New to Thieves? Start here
The island of Fiji sailed into the distance with the Chief Kiwi in chains. Her kinfolk sat forlornly on Bondi Beach.
‘I hope you’re feeling proud of yourself,’ Hemi snapped at Stu. The poor young Kiwi sank his head and looked away.
‘That’s enough of that talk, Hemi,’ said Shirelle sharply. ‘We can play the blame game later, if we need, when all this is over. Right now we need to keep our heads. We’re Kiwis, goddamit!’
‘Well, what exactly do you think we’re going to do about this?’ said Hemi, his voice rising to a shout. ‘We’re stuck in bloody Australia. The South Island has been stolen. Chief Kiwi is in Pacific Police custody and Grandad Kiwi is asleep on the Northland!’
‘We still have one card to play,’ said Shirelle. ‘Old Granny K.’
She looked out to the horizon. Somewhere, beyond the sea, high on flat white, New Zealand’s oldest Kiwi was hunting her lost homeland.
‘C’mon, Granny,’ said Shirelle. ‘You’re our only hope.’
*
A long, lonely night passed for the Kiwis on Bondi Beach. While they slept, hoping for a brighter morrow, a single figure carved the waves of the Pacific with a graceful front crawl.
Granny K swam through the night on the South Island’s trail. She rested occasionally by hitching a lift with a whale or a dolphin. Marine life instinctively recognised the good nature of all Kiwis, and they were pleased to help Granny on her quest. It seemed the stars would never give way to day, but eventually the sun rose once more on the vast Pacific.
The first rays of light skimmed the surface of the water and struck a long, dark object drifting in the currents.
The lights were off on the South Island. Every building was dark, every streetlamp extinguished. The solitary swimmer found her way ashore in the dim glow of a natural dawn.
Old Granny Kiwi, running on sheer willpower and caffeine, waded the last few steps out of the water and onto the soft sands. Her bare feet padded along her native shore and she felt revived with pure Kiwicity.
When her whole body had absorbed its fill of energy, resolve and sheer national pride, she took stock of her surroundings. Birds, woken by first light, were singing from the bushes beyond the rolling dunes. A single crab scuttled across the damp, packed sand close to the water’s edge.
There was not an Aussie in sight.
Old Granny K had been around long enough to know both islands like the back of her hand. She jogged inland with the confident sense of direction of a woman walking her own garden path.
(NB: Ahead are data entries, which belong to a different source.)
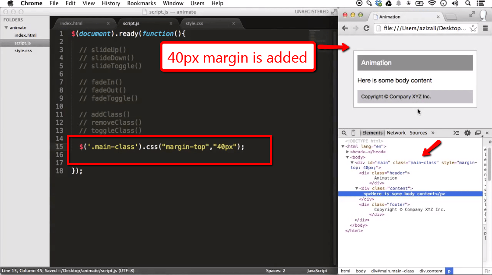
Task: Open the console drawer icon in DevTools
Action: click(x=457, y=133)
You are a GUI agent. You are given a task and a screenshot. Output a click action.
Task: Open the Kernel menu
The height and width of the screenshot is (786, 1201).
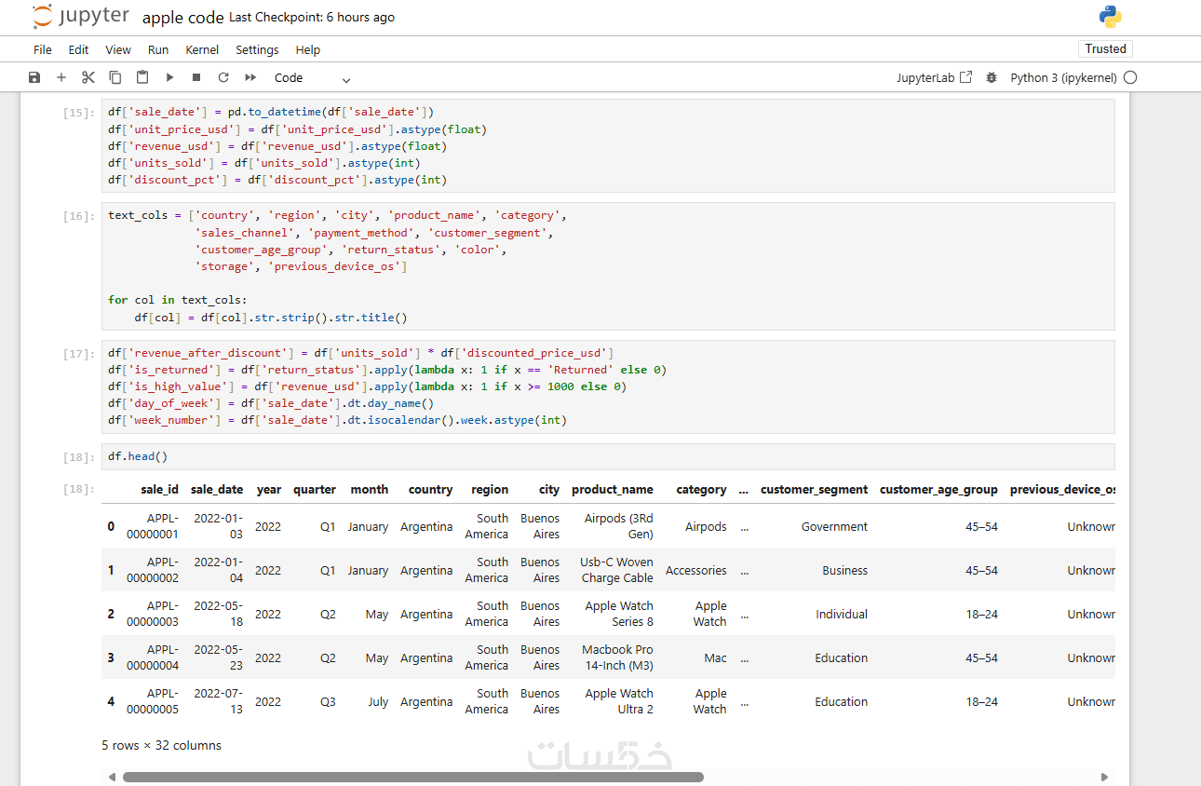coord(202,50)
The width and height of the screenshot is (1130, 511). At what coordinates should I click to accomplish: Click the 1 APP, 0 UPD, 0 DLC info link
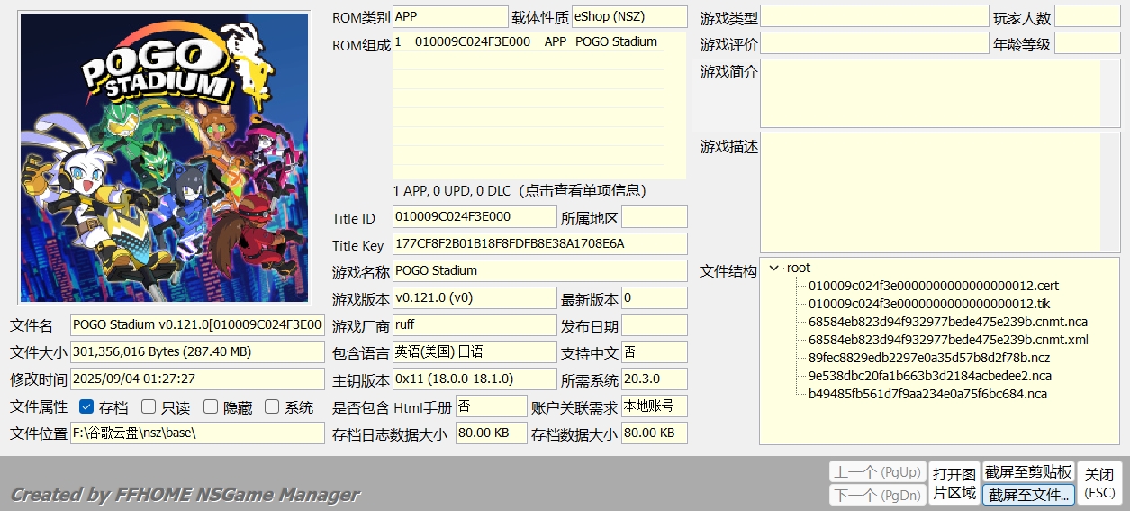(x=520, y=191)
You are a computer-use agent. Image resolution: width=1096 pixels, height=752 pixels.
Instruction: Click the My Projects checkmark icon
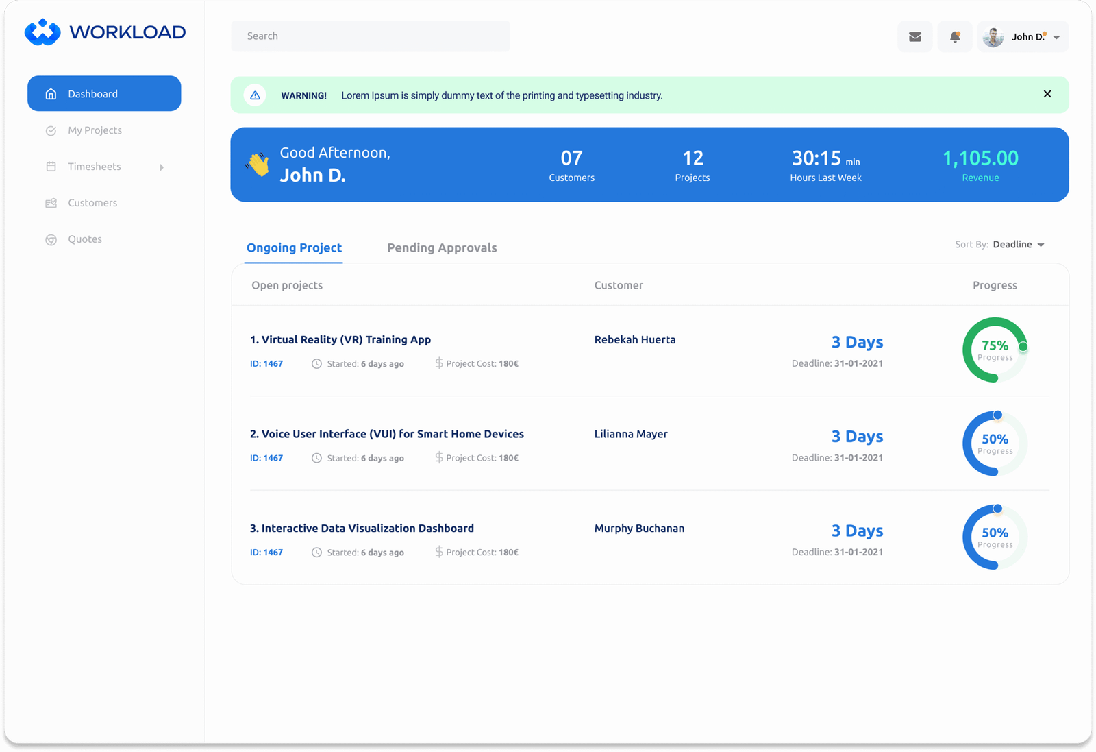coord(51,131)
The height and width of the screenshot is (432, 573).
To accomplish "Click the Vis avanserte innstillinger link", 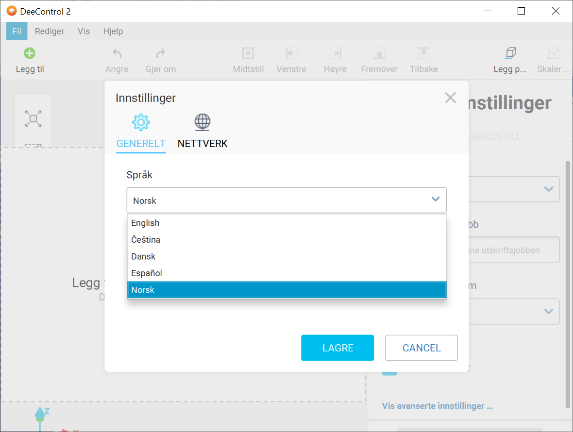I will pyautogui.click(x=437, y=406).
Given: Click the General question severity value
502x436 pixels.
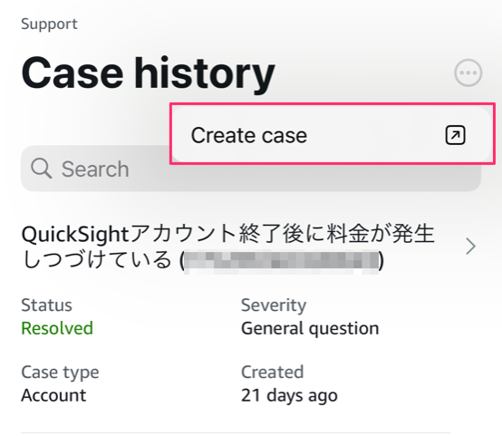Looking at the screenshot, I should click(x=310, y=328).
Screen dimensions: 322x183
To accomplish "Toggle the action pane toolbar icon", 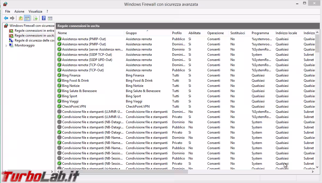I will coord(50,18).
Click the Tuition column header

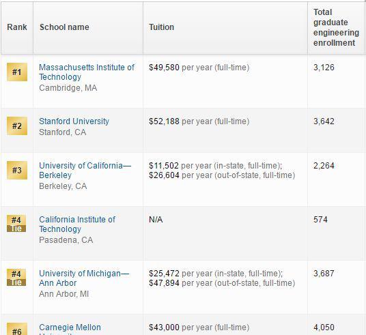point(162,27)
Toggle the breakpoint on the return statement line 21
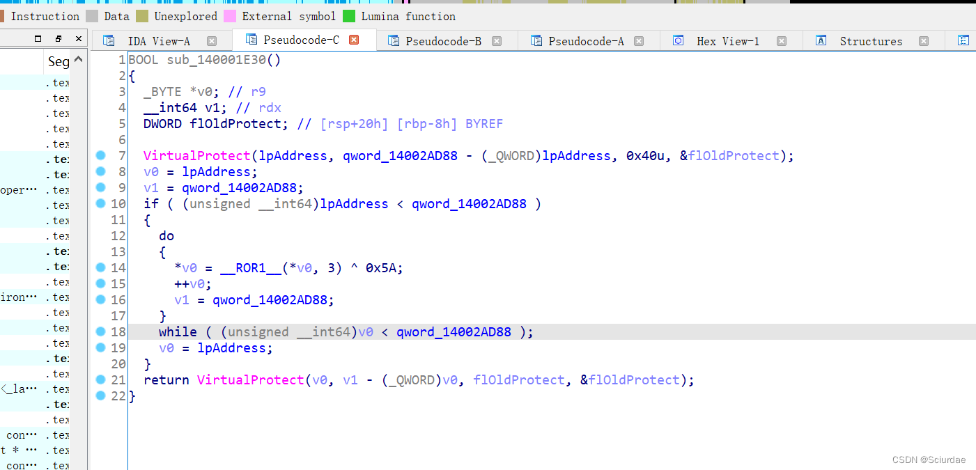976x470 pixels. (x=101, y=379)
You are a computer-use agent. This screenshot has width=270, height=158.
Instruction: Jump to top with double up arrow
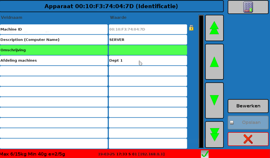(214, 28)
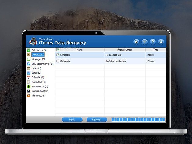Click the Camera Roll icon
Screen dimensions: 192x144
point(29,91)
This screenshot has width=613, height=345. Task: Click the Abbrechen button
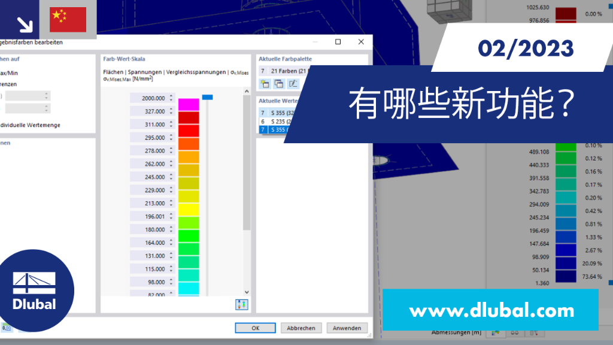(301, 328)
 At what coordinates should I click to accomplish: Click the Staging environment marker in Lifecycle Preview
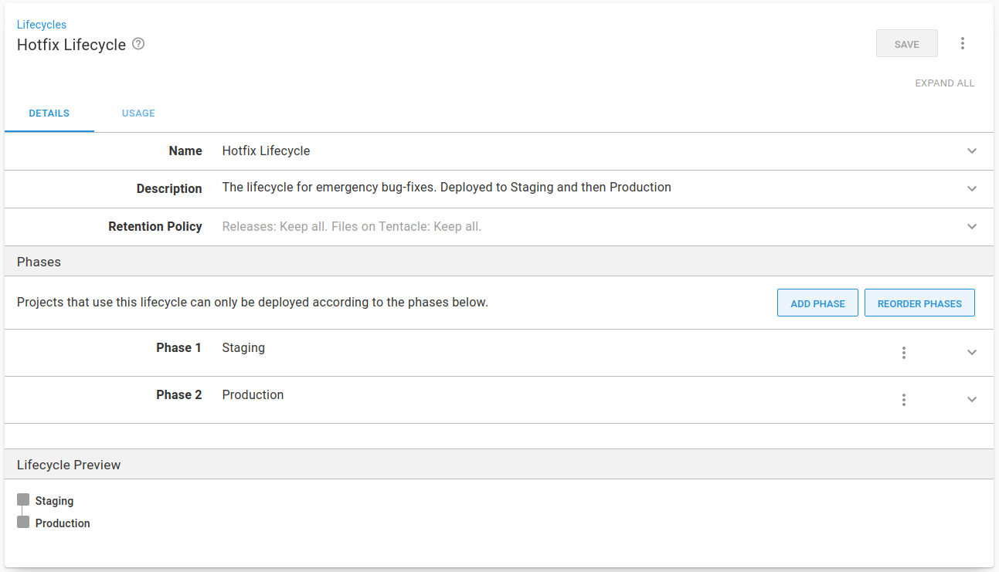pos(22,499)
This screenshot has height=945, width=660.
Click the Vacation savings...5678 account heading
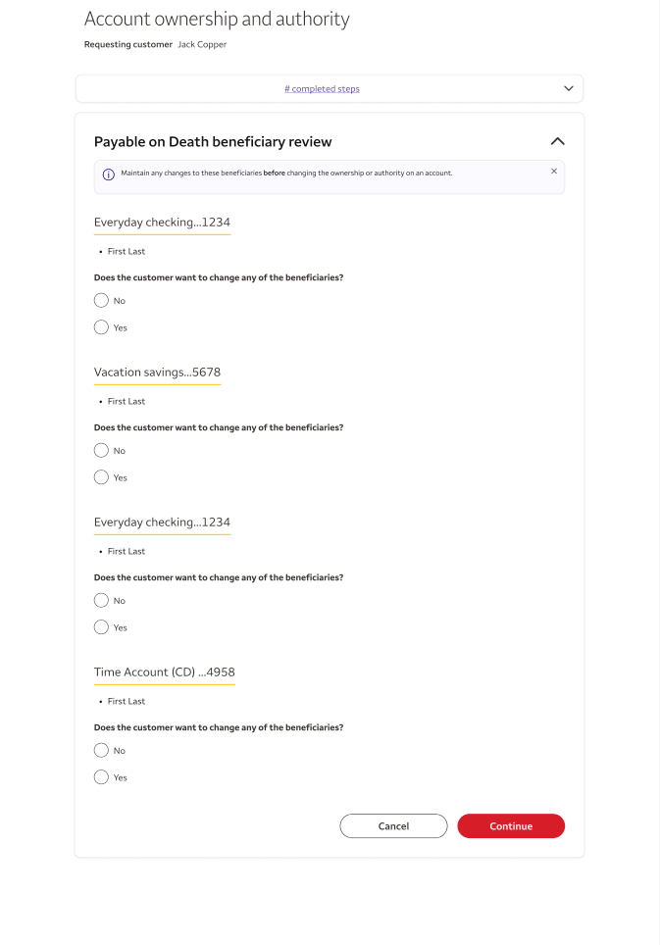[x=157, y=373]
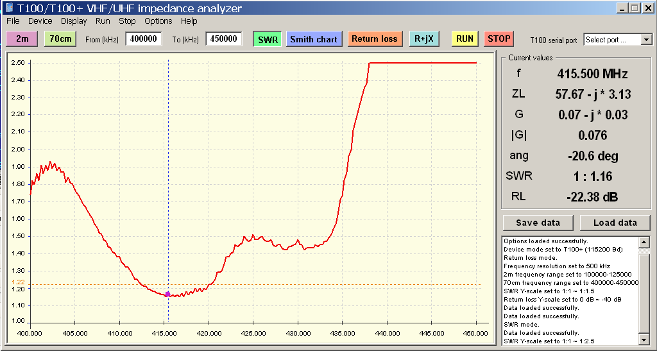This screenshot has height=351, width=657.
Task: Click the Save data button
Action: pyautogui.click(x=538, y=223)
‘Find the Aussies, stop the Aussies,’ she told herself. Chief Kiwi had given her mission and a flat white. The coffee’s effects were beginning to ebb after the long swim, but Granny Kiwi’s resolve was still strong. She sniffed the air for the tell-tale scent of Aussie.
There was nothing.
She could detect the fragrance of blossom, the salt of the ocean, even the warm, lived-in smell of Kiwiland, rather like the cosy smell of one’s own childhood duvet.
There was something new, however. Familiar, but far too strong. Something…not quite human.
She came over the crest of the hill.
In the marsh valley that lay below, there was a vast sealed cube, as big as a house and built of glass.
It was jam-packed with writhing humanity.
Old Granny K’s eyes weren’t what they once were. She fished a pince-nez from her pocket and perched it on her nose.
The figures trapped under glass came into focus.
There were 22 million of them. Aussies.
Goddamn Aussies. Sealed in a cube.
‘G’day,’ said Bruce, his face squashed against the cube.
Old Granny Kiwi sniffed the air once more – again there was that odour. Not Aussie B.O. but something distinct, curious…and yet strangely familiar.
She put it from her mind.
‘I think you’ve got some explaining to do, Aussies,’ she said.